- _WHAT TO PRODUCE_
All lines from the entries below that contain the string "will" should be copied out.

- _DATA TO USE_
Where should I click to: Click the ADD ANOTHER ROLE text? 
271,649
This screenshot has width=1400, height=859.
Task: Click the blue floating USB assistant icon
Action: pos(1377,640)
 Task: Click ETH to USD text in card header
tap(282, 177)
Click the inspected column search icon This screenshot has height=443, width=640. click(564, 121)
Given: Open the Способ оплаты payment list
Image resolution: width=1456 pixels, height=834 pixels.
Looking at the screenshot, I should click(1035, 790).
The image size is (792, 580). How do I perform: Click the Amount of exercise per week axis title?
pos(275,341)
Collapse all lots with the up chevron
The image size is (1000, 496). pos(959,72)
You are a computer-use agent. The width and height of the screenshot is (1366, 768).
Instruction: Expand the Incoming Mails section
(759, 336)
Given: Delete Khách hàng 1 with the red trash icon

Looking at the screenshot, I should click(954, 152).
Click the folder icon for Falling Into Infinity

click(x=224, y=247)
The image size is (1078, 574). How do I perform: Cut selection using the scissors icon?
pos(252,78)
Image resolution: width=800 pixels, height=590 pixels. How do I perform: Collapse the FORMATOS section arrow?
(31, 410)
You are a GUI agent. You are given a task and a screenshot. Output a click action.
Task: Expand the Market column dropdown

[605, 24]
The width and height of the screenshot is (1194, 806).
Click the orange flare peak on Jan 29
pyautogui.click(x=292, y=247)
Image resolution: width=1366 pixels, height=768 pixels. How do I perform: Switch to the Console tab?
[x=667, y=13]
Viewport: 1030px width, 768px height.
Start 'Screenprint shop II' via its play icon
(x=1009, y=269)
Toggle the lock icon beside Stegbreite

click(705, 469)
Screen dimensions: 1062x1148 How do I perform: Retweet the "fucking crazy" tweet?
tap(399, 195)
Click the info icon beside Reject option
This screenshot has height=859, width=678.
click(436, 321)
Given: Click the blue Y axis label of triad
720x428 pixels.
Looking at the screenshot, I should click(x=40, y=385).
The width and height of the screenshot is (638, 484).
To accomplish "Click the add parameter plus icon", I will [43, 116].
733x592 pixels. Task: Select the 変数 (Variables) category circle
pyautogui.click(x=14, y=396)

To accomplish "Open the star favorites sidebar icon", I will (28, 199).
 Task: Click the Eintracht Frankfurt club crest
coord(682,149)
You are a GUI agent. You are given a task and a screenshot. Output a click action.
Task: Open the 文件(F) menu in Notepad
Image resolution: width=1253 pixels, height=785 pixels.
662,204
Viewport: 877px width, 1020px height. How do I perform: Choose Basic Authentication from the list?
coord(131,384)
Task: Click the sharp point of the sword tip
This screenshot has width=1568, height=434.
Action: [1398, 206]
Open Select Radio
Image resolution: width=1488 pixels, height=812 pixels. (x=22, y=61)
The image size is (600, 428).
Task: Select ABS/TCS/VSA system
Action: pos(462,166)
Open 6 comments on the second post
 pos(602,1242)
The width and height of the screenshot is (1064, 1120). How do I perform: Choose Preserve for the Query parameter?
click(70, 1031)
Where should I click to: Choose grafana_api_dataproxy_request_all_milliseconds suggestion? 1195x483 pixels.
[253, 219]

- _ANSWER TO THIS PROBLEM_
To accomplish "Click the add parameter plus icon", I will [43, 116].
To accomplish "Open the star favorites sidebar icon", I will (28, 199).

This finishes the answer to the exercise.